Ítalo Cavagnari

Personal information
- Full name: Luis Ítalo Cavagnari Silva
- Date of birth: 27 July 1945
- Place of birth: Callao, Peru
- Position: Right winger

Senior career*
- Years: Team / Apps / (Gls)
- 1962–1964: Sport Boys
- 1965: Defensor Lima
- 1966–1969: Alianza Lima /  / (12+)
- 1970: FBC Melgar
- 1971–1972: Olmedo /  / (14+)
- 1973: Atlético Riobamba [es]
- 1974: Carmen Mora de Encalada [es]
- 1975: Macará

International career
- 1965–1966: Peru / 3 / (0)

= Ítalo Cavagnari =

Peruvian footballer (born 1945)

Luis Ítalo Cavagnari Silva (born 27 July 1945, date of death unknown) was a Peruvian footballer who played as a right winger.

==Career==
On 25 September 1966, Cavagnari scored four goals for Alianza Lima in an 8–0 win against Deportivo Municipal.

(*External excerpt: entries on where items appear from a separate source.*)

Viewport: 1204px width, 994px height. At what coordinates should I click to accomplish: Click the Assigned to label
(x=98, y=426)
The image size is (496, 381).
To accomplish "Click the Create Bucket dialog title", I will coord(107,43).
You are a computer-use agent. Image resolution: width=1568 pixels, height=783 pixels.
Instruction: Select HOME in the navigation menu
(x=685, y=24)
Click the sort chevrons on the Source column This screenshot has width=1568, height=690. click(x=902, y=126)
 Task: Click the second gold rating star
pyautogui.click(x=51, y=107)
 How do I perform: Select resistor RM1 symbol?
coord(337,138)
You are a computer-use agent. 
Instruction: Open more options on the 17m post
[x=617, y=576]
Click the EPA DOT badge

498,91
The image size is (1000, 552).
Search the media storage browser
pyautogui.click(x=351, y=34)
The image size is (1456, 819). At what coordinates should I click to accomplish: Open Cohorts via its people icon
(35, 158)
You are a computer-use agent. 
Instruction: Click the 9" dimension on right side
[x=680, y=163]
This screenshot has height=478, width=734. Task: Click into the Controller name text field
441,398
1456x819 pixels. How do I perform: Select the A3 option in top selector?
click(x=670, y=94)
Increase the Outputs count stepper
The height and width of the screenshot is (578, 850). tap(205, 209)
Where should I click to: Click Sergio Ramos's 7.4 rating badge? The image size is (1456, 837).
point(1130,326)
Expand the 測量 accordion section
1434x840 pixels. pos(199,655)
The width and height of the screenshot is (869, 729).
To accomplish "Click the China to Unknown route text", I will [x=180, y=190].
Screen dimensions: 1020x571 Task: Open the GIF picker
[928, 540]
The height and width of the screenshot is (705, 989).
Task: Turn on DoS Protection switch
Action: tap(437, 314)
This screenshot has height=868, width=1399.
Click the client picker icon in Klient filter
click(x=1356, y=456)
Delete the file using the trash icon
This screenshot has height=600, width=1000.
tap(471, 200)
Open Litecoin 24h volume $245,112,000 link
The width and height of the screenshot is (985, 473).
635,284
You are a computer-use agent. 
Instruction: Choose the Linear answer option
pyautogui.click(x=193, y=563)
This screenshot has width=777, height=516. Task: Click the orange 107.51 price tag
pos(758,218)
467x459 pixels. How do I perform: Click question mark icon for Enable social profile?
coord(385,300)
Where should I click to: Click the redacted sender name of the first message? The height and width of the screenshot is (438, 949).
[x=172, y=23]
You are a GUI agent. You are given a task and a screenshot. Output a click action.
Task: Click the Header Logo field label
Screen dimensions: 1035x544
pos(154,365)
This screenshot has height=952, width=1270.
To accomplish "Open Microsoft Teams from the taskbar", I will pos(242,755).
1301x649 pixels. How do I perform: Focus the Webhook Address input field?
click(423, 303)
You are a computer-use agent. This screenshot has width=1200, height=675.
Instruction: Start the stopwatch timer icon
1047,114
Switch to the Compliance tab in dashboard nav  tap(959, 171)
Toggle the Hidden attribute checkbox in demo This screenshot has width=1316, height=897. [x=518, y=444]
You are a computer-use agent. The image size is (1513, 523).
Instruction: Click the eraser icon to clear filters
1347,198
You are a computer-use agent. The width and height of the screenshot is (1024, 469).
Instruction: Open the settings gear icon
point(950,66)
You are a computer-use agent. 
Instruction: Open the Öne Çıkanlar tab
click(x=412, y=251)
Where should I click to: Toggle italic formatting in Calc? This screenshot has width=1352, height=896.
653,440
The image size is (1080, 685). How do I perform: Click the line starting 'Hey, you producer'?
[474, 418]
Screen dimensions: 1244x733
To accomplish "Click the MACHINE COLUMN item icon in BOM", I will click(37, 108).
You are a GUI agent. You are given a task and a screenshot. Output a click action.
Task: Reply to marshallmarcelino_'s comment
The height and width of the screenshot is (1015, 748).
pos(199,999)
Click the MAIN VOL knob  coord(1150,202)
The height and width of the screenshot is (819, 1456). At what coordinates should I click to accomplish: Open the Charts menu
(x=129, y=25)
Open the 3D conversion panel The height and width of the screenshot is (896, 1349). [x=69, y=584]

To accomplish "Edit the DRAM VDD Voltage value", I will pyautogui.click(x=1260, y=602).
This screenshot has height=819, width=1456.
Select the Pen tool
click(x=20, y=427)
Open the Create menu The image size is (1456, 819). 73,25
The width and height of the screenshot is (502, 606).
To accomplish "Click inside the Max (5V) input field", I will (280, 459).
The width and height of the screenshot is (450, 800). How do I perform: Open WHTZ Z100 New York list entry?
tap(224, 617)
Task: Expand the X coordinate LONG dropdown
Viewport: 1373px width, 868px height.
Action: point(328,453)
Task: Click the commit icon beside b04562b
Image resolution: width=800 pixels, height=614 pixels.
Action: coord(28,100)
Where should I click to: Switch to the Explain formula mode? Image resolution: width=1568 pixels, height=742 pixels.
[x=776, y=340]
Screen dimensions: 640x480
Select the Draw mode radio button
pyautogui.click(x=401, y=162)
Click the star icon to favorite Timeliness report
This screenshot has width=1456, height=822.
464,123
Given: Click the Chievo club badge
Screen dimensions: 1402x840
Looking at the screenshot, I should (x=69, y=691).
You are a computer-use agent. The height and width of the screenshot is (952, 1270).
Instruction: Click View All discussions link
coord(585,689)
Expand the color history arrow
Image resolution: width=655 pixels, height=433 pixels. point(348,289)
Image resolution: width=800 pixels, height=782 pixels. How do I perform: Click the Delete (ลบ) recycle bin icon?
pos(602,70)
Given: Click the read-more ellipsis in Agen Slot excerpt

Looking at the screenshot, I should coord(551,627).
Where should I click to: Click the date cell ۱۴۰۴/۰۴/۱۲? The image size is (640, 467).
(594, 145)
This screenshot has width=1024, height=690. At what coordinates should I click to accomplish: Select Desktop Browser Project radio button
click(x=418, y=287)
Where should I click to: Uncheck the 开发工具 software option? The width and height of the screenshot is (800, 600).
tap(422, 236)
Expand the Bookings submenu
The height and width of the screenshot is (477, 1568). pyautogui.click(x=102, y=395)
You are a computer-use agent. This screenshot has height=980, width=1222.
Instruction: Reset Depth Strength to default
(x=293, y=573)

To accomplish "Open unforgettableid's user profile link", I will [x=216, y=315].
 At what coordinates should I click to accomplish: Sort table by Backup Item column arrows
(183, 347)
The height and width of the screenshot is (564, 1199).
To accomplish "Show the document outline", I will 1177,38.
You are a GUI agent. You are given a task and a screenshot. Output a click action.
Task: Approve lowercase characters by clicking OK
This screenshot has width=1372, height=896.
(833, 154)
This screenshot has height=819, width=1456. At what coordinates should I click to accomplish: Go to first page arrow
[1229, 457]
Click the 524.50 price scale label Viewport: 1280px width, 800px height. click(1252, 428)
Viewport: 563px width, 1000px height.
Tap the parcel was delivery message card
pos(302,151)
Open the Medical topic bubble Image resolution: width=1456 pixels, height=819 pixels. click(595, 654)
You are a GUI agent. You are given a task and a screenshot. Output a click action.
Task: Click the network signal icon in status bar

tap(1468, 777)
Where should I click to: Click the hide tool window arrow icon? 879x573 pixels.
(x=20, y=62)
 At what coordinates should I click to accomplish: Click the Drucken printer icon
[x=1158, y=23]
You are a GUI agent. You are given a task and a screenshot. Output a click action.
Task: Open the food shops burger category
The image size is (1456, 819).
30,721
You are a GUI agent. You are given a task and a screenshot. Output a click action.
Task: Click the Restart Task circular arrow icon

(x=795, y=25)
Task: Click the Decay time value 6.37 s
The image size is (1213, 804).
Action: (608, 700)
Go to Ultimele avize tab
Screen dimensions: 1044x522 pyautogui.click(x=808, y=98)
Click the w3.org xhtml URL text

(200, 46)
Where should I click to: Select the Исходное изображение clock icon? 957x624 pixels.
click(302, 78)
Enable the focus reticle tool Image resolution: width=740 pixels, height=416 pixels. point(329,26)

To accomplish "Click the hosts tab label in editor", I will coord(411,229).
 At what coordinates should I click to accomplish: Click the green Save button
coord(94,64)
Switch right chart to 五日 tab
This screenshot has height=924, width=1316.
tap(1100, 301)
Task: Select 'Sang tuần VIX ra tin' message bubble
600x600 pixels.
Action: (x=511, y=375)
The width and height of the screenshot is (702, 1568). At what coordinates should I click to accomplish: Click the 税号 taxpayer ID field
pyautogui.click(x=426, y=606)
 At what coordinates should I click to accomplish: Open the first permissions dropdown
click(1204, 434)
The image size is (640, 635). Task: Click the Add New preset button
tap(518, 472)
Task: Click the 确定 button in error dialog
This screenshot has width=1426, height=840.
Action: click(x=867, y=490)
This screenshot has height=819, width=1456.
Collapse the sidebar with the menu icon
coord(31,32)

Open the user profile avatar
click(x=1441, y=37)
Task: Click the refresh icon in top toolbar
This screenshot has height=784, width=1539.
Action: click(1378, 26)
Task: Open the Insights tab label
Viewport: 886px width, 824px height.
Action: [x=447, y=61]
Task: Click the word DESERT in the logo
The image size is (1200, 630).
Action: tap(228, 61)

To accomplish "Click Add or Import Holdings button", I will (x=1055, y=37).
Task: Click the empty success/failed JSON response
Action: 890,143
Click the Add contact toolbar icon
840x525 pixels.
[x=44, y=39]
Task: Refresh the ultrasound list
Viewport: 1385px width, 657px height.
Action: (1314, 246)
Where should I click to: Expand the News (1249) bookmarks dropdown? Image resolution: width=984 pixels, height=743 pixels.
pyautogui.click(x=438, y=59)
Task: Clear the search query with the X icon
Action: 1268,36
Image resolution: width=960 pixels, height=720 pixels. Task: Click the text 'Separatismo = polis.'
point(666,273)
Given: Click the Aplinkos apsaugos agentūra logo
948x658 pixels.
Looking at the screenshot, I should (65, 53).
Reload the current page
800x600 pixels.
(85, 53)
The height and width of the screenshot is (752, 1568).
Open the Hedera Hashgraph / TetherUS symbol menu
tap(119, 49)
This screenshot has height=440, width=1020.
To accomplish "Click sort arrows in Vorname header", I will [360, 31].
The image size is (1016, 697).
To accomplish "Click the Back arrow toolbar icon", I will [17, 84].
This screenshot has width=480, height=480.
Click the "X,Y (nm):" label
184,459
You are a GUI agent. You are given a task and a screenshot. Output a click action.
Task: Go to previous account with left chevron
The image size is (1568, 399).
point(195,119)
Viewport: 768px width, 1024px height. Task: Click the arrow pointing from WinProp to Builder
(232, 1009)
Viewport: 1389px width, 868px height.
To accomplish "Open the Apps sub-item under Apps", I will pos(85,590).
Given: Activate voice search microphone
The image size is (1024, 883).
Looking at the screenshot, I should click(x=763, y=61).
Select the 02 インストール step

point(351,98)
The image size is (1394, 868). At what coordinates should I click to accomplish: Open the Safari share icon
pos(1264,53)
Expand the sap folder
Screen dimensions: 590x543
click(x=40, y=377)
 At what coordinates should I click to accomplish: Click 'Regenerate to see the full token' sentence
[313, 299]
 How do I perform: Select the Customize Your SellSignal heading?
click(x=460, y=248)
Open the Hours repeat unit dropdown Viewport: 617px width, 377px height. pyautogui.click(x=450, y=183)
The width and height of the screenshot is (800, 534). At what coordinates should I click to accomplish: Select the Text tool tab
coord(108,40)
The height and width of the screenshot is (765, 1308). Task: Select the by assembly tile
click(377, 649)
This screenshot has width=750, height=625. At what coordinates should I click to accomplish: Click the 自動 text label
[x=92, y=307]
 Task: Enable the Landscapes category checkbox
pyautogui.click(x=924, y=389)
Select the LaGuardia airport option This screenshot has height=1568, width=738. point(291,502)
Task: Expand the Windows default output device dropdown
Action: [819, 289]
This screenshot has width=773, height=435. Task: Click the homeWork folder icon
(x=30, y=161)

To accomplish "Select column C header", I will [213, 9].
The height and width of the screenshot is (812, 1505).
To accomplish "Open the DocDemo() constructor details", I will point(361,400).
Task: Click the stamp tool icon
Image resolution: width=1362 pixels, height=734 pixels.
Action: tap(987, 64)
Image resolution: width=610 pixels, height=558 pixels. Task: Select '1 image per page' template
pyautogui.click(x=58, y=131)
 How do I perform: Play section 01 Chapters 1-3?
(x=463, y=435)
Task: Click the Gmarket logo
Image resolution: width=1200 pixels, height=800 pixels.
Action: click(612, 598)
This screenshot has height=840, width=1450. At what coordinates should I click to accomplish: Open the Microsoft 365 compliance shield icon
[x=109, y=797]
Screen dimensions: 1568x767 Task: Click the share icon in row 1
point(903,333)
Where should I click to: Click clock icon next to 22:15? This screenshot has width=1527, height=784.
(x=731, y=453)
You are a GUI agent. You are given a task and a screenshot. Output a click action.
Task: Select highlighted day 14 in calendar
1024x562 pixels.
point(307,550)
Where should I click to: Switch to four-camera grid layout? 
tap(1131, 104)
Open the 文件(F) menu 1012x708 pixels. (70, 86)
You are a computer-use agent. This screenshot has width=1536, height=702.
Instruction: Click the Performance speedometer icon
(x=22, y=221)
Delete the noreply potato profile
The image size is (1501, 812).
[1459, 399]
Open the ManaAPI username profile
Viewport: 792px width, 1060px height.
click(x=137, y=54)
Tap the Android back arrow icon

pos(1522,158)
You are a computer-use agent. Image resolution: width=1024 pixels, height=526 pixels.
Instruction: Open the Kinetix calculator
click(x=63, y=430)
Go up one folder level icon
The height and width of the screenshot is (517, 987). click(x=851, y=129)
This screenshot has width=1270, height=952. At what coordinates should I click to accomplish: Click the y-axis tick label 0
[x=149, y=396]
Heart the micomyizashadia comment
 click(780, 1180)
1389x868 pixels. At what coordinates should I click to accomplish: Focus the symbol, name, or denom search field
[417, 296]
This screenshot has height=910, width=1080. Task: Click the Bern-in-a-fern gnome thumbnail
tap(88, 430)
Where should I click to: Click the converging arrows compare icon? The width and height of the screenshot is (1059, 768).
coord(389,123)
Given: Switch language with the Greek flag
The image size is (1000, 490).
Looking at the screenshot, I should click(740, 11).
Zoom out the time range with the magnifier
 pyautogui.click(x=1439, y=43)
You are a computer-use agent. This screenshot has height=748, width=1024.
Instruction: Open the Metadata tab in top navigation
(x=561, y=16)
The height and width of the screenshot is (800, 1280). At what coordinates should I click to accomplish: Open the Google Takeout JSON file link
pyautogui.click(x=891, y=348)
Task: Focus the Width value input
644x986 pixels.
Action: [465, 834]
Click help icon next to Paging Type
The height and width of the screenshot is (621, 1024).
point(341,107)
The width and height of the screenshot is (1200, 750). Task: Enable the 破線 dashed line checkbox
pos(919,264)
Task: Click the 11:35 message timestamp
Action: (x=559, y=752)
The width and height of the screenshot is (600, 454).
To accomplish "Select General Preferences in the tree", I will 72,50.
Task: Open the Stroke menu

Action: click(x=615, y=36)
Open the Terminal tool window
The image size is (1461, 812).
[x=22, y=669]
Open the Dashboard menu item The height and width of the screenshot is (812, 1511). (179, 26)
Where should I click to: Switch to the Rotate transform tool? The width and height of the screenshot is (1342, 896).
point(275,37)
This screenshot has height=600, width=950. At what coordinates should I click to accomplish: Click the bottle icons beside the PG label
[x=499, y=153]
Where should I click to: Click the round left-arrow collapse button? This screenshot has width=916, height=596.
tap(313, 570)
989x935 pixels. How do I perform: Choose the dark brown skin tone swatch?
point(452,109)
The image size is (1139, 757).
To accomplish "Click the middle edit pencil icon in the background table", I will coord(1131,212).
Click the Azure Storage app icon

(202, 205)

In 1971, he was the top goal scorer in the Ecuadorian Serie B with 14 goals for Olmedo. The following year, he scored Olmedo's first ever goal against Emelec, in a 4–1 defeat at the Estadio Modelo on 9 July.

Cavagnari made three appearances for the Peru national team, including in a 1966 FIFA World Cup qualification match against Uruguay in 1965 and two matches against Brazil in 1966.

==Personal life==
His sister, Nancy Cavagnari, is a Peruvian actress. Cavagnari is deceased.